Cancer develops through a process of accumulated genetic changes over time. The multi-hit hypothesis posits that a normal cell becomes cancerous through a series of alterations, or “hits,” to its DNA. Each hit affects genes that regulate cell growth and division, pushing the cell toward uncontrolled proliferation. This model explains that cancer is the culmination of multiple molecular missteps and clarifies the interplay between genetic predispositions and environmental factors.
The Original Two-Hit Model
The foundation of the multi-hit hypothesis was laid in 1971 by physician and geneticist Alfred Knudson. Through his statistical analysis of retinoblastoma, a rare childhood cancer of the retina, Knudson proposed the “two-hit” model. He observed that the cancer manifested in two distinct patterns: a hereditary form appearing at a young age, often in both eyes, and a sporadic, non-hereditary form appearing later and affecting only one eye.

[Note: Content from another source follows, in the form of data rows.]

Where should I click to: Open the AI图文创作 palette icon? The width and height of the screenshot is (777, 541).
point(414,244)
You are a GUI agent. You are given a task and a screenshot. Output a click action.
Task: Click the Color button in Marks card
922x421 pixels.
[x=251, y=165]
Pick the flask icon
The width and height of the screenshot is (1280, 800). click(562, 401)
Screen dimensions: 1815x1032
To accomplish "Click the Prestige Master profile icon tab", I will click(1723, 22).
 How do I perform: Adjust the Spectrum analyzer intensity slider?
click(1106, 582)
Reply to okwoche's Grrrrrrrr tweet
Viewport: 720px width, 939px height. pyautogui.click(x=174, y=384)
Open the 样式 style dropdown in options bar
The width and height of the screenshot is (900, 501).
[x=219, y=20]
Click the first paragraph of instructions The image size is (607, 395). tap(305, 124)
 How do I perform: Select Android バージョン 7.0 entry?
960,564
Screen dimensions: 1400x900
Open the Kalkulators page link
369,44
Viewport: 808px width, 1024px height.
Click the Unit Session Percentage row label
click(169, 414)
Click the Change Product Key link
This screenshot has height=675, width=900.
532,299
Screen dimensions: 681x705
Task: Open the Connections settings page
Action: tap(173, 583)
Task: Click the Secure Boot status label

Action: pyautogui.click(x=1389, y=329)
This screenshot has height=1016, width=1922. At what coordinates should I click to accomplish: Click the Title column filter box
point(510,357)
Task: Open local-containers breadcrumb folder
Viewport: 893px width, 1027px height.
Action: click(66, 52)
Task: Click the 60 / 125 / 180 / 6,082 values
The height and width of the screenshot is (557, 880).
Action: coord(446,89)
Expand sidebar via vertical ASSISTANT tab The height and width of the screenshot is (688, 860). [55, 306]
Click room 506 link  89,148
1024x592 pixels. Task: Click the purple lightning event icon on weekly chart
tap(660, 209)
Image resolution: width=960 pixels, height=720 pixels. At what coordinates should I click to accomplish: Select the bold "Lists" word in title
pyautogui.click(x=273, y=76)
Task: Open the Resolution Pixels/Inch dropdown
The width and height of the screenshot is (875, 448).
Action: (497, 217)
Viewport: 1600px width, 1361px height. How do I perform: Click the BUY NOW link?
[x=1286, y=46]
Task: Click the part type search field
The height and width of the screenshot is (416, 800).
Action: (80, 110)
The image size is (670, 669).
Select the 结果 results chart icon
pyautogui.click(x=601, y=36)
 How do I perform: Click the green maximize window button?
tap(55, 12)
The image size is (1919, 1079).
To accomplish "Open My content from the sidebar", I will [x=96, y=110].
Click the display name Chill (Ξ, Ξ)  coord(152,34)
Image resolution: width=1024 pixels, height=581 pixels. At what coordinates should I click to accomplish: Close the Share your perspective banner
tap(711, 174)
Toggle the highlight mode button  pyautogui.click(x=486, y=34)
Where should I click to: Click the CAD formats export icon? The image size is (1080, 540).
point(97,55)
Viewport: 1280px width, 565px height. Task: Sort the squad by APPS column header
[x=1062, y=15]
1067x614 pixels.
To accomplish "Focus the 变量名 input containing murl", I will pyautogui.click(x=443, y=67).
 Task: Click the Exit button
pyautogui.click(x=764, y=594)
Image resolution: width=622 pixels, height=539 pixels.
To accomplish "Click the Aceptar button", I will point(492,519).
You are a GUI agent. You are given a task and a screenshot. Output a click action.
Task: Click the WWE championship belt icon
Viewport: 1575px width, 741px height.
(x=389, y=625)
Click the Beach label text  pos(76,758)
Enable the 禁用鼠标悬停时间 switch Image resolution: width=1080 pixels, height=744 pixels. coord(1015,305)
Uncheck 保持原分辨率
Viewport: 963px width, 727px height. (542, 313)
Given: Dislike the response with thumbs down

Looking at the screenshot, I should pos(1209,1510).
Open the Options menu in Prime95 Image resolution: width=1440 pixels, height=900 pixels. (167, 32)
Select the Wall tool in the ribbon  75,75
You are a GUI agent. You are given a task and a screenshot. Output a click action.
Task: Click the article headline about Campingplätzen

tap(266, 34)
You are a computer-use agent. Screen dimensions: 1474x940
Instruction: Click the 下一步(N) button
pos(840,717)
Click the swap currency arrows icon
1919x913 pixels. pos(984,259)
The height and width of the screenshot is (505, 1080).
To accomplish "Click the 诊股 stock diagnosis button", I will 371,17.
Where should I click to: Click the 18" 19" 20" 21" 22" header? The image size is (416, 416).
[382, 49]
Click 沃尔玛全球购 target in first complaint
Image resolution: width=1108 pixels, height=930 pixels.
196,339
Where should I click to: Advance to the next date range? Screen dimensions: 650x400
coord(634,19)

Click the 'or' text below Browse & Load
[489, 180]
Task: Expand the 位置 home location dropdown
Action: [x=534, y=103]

To explain this disparity, Knudson theorized that two separate mutational events were necessary to trigger the cancer. In hereditary cases, the first mutation is inherited and present in every cell from birth. This means only one additional, spontaneous mutation—the second hit—is needed in a retinal cell for a tumor to form. Because there are millions of retinal cells, the probability of this second hit occurring is high, explaining the early onset and bilateral tumors.
In the sporadic form, two separate mutations must occur by chance in the same single retinal cell. The likelihood of two independent errors striking the same cell is exceedingly low, which accounts for the later onset and unilateral tumors. Knudson’s model was the first to provide a clear, mechanistic link between hereditary and spontaneous forms of a cancer, proposing that both were caused by inactivating the same gene.
The Nature of Genetic Hits
Genetic “hits” are alterations that damage or inactivate a gene involved in controlling cell behavior. These mutations primarily affect two major classes of genes: tumor suppressor genes and proto-oncogenes. Tumor suppressor genes are the cellular “brakes,” producing proteins that slow cell division, repair DNA mistakes, or tell cells when to die in a process called apoptosis. For these genes, both copies must be inactivated for their protective function to be lost, which aligns with Knudson’s two-hit model.
Proto-oncogenes are the cell’s “accelerators,” encoding proteins that stimulate normal cell growth and division. When a proto-oncogene is mutated, it can become an “oncogene,” a permanently activated version that promotes continuous cell proliferation. Unlike tumor suppressor genes, a single “hit” in just one copy of a proto-oncogene can be enough to drive a cell toward cancer.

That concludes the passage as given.